The City Council also considered amendments regarding minimum wages for hotel workers and also subject the hotel's board to Maryland's "open meetings" law.

On August 15 the Baltimore City Council approved the Convention Center Hotel bill by a 9 to 6 vote, supported by then-City Council President Sheila Dixon, Vice President Stephanie C. Rawlings Blake, Paula Johnson Branch, Robert W. Curran, Kenneth N. Harris Sr., Helen L. Holton, Edward L. Reisinger, Rochelle "Rikki" Spector and Agnes Welch. Opponents of the measure were Mary Pat Clarke, Belinda Conaway, Nicholas C. D'Adamo Jr., James B. Kraft, Keiffer J. Mitchell, Jr. and Bernard C. "Jack" Young. A second, largely formal 9-5 final vote approving the hotel project occurred on September 19.

===2006===
Ground was broken for the hotel's construction on February 17, 2006. The targeted completion date was June 30, 2008.

===2008===
With substantial completion of construction in 2008, there were complaints that views of the city's skyline are now blocked from most sections of Oriole Park at Camden Yard's grandstand. The Baltimore Sun said on April 21, 2008, "There's just a glimpse of the Bromo Seltzer Tower's crenellated top just to the right of the new Hilton Baltimore Convention Center hotel ... something's drastically different at Oriole Park this year ... the sweeping view of downtown Baltimore that fans have enjoyed for the past 16 seasons has changed considerably..." Sportswriter Peter Schmuck complained, "the big, antiseptic convention hotel ... looms over Camden Yards ... [and] has blocked out the best part of the Baltimore skyline". A Washington Post columnist called it a "cruel cubist joke on a previously perfect ballpark", although others said they were pleased with new construction downtown as indicative of urban revitalization.

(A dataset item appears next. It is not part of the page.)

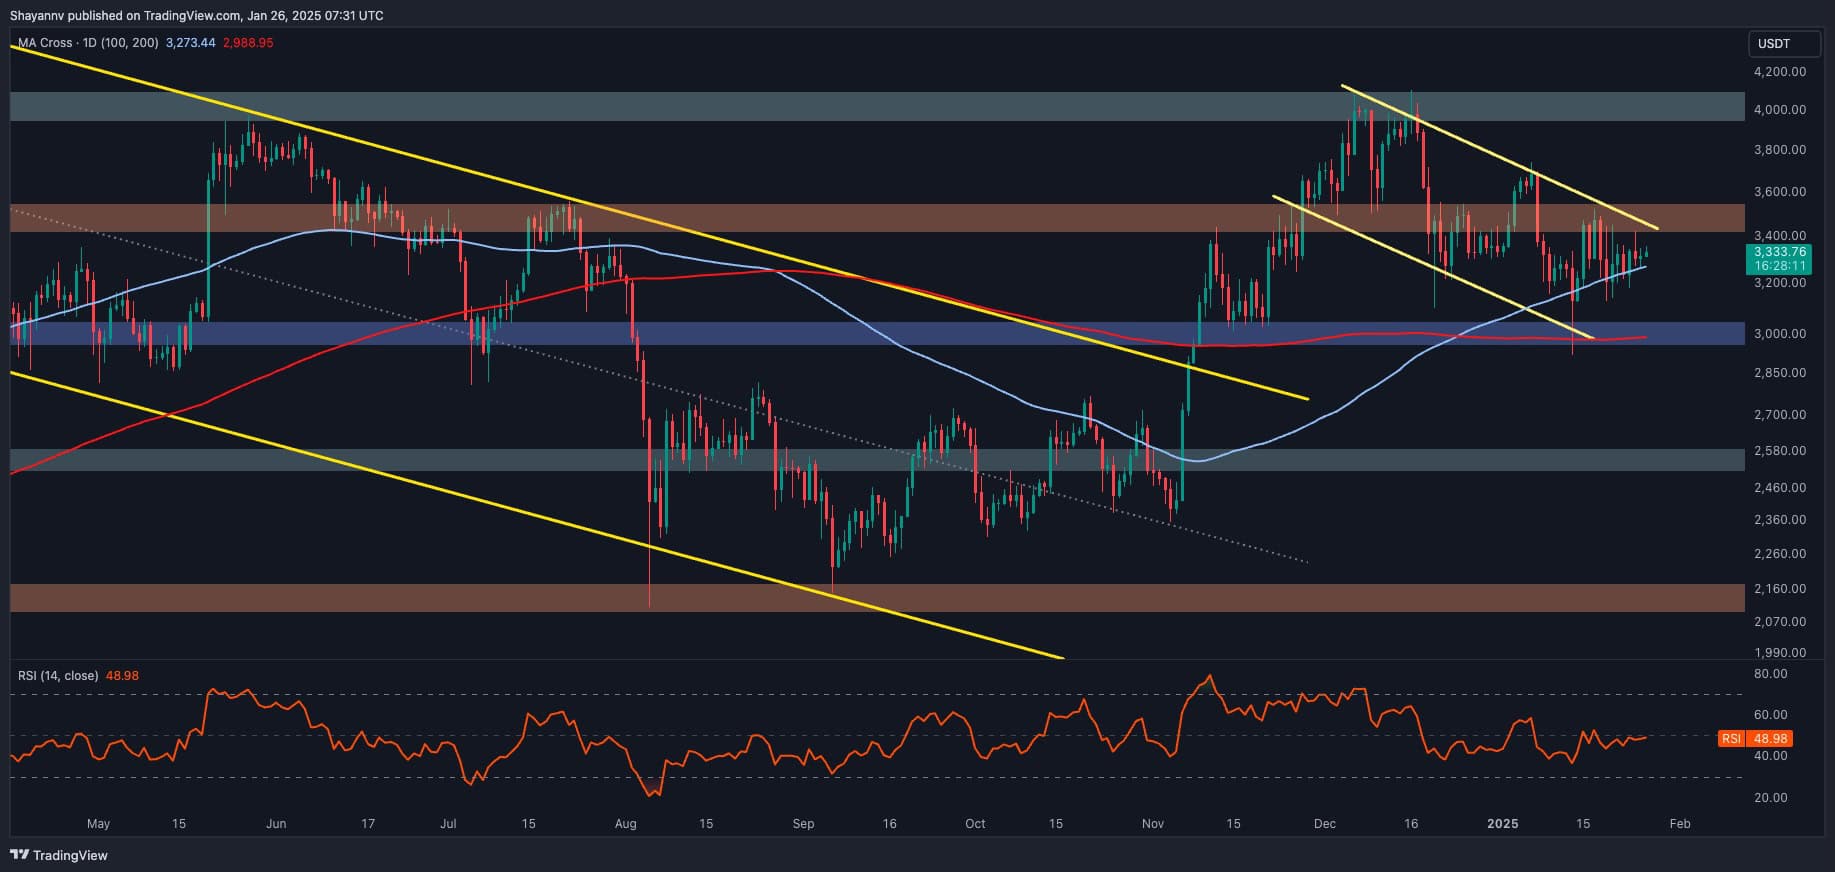Select the Aug marker on time axis
1835x872 pixels.
pyautogui.click(x=626, y=824)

Baltimore Mayor Sheila Dixon said at a July 18 news conference that an 18% increase in room night bookings in Baltimore's hotels through 2017, as of the fiscal year ending June 30, 2008, compared to the previous year's, confirmed the city's decision to move forward with the hotel development project as a means of bolstering Baltimore's convention business.

===2010===
The hotel lost money for the third consecutive year.

===2011===
Due to continued difficulty in attracting conventions to Baltimore, the Greater Baltimore Committee proposed spending approximately $450 million more for a convention center expansion.

===2024===
On September 2, 2024, The Hilton Baltimore was the site of the first hotel worker strike in 54 years. Members of the Unite Here Local 7 went on a one-day Labor Day strike for better pay and better working conditions. A new four year labor contract calling for significant wage increases and increased funding for the pension and health care plans of Hilton Baltimore employees would later be ratified on October 22, 2024. Collective bargaining for a new contract would then end on October 27, 2024 when Hilton Baltimore employees would again approve the now ratified contract. Despite bearing the Hilton name, the Hilton Baltimore remains owned by the city of Baltimore. It has also been reported that in spite of the October 2024 labor contract, issues plaguing the Hilton Baltimore would remain ongoing.